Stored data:
········

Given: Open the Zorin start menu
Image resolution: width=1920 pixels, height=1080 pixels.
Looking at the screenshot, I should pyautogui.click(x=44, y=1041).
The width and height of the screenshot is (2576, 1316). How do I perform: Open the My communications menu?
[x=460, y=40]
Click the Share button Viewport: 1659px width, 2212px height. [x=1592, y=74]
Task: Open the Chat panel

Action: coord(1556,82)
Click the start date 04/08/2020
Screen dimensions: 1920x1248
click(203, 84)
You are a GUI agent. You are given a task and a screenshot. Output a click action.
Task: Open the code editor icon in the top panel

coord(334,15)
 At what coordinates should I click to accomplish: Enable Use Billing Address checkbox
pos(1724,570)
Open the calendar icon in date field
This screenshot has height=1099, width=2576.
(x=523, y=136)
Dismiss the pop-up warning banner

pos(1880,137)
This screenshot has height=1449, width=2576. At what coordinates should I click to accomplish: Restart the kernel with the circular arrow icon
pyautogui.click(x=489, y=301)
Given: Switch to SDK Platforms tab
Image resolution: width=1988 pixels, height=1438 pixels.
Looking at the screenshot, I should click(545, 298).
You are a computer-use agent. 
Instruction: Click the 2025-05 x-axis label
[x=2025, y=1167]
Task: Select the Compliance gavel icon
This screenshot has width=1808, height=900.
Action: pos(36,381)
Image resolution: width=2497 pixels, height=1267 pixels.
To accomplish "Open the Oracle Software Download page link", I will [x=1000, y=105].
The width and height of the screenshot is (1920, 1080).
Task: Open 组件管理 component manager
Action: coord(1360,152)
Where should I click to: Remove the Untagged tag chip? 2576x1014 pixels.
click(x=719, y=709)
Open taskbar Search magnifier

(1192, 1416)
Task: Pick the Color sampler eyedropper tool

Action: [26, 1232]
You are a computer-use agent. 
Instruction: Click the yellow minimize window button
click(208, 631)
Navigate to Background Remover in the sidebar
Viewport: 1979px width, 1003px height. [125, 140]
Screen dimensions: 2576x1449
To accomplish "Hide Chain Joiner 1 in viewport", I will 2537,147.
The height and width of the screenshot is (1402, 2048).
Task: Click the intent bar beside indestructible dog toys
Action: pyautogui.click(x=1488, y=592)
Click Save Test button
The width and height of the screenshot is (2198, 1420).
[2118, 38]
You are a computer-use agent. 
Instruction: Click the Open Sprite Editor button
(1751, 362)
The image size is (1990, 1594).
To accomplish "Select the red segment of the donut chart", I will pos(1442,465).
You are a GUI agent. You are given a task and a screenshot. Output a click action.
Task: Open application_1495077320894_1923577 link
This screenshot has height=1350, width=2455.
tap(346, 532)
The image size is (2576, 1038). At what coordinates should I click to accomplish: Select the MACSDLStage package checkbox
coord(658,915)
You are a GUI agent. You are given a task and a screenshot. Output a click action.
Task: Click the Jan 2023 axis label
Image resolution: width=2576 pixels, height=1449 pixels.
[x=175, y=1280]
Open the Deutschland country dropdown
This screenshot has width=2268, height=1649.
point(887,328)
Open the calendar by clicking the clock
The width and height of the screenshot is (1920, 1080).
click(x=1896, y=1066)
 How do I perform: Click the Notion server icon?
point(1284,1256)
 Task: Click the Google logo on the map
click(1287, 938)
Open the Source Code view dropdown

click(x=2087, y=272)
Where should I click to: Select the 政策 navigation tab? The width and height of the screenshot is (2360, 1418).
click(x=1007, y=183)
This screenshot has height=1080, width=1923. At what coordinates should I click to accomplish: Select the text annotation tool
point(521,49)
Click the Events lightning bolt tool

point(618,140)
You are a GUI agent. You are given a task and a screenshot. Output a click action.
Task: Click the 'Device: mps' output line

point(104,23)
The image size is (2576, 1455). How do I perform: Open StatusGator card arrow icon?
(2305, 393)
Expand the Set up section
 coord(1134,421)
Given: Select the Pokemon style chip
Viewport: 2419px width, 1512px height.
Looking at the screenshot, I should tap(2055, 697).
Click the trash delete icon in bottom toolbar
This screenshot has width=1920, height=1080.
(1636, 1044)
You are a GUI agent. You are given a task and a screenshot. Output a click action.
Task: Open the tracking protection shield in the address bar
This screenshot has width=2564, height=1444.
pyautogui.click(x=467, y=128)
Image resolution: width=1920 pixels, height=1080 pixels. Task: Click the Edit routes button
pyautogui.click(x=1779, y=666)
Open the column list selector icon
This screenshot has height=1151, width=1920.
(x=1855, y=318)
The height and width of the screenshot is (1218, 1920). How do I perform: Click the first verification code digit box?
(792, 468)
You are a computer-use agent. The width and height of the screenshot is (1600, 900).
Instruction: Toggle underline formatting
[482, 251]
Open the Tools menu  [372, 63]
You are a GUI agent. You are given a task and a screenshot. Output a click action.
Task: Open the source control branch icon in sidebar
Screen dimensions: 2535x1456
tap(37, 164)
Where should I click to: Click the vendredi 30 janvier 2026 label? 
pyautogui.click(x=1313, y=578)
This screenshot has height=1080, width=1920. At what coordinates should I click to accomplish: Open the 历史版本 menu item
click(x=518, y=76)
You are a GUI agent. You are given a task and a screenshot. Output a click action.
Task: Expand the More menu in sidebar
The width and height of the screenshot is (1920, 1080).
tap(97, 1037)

········

Problem statement:
Find the line with "Instruction: Toggle underline formatting" in the entries above. Retype it and each line after it, exactly, through the line with "Task: Open the source", and stop there.

Answer for this exercise:
Instruction: Toggle underline formatting
[482, 251]
Open the Tools menu  [372, 63]
You are a GUI agent. You are given a task and a screenshot. Output a click action.
Task: Open the source control branch icon in sidebar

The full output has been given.